Decode the technical header of a WAV file — its sample rate, channel count, bit depth, encoding and exact duration — without any player or upload. The inspector reads the RIFF/WAVE structure directly with the browser’s DataView API and stays entirely on your device.
How it works
A WAV file is a RIFF container.
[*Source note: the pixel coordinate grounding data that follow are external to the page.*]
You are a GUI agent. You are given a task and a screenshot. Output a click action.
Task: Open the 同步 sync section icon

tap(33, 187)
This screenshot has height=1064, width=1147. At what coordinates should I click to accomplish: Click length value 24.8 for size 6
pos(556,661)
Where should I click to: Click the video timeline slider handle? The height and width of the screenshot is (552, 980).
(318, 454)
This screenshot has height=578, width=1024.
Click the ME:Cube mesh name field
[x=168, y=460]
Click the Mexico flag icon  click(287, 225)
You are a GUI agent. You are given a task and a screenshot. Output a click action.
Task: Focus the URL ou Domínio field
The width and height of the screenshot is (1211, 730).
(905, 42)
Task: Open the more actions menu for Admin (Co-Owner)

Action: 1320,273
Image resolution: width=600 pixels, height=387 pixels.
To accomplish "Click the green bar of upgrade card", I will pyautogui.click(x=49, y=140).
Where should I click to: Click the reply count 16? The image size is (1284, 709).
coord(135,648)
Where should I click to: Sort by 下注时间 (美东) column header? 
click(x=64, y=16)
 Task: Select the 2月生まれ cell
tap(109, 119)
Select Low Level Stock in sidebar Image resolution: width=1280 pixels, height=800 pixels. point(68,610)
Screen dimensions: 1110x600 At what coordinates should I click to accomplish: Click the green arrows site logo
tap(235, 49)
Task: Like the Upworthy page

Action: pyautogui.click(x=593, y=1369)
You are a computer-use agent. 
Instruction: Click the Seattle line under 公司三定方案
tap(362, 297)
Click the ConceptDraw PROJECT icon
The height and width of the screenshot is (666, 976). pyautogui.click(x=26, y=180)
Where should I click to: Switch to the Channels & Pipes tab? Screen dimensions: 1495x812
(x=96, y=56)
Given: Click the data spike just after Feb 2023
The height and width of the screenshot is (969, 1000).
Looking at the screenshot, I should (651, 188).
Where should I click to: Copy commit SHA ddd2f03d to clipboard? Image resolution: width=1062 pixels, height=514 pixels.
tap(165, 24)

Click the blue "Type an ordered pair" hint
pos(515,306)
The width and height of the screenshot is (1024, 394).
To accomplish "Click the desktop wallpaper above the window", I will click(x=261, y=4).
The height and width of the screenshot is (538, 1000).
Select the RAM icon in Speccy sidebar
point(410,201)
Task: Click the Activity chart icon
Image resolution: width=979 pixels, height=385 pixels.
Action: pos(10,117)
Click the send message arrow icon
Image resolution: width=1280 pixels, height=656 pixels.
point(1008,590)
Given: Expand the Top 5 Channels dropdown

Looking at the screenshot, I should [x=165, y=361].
The first 12 bytes are the ASCII tag RIFF, a little-endian
4-byte total size, and the ASCII tag WAVE. After that comes a sequence of chunks, each one a
4-character ID, a little-endian 4-byte size, and that many bytes of payload (padded to an even
length).
The two chunks that matter are:
fmt → audio parameters
audioFormat (2 bytes) 1=PCM, 3=float, 6=A-law, 7=mu-law, 65534=extensible
numChannels (2 bytes)
sampleRate (4 bytes)
byteRate (4 bytes) = sampleRate × channels × bitDepth/8
blockAlign (2 bytes) = channels × bitDepth/8
bitsPerSample(2 bytes)
data → the raw samples; its size gives the audio payload length
The inspector walks the chunk list rather than assuming a fixed layout, so it correctly handles
files that place LIST or fact chunks before fmt or data.
Duration
Playback length comes straight from the data chunk:
duration (s) = data chunk size (bytes) ÷ byteRate
Because byteRate = sampleRate × channels × bitDepth / 8, a 10-second 44.1 kHz 16-bit stereo
clip has a data chunk of 10 × 44100 × 2 × 2 = 1,764,000 bytes.
Tips
- A mismatch between the stored
byteRateandsampleRate × channels × bitDepth/8usually means a malformed or non-standard encoder — the inspector shows both so you can compare. - Format code
65534(extensible) wraps a real sub-format GUID; the bit depth and channels are still valid in the fmt chunk. - Very large declared sizes that exceed the actual file length indicate truncation or a streaming WAV written before the final size was known.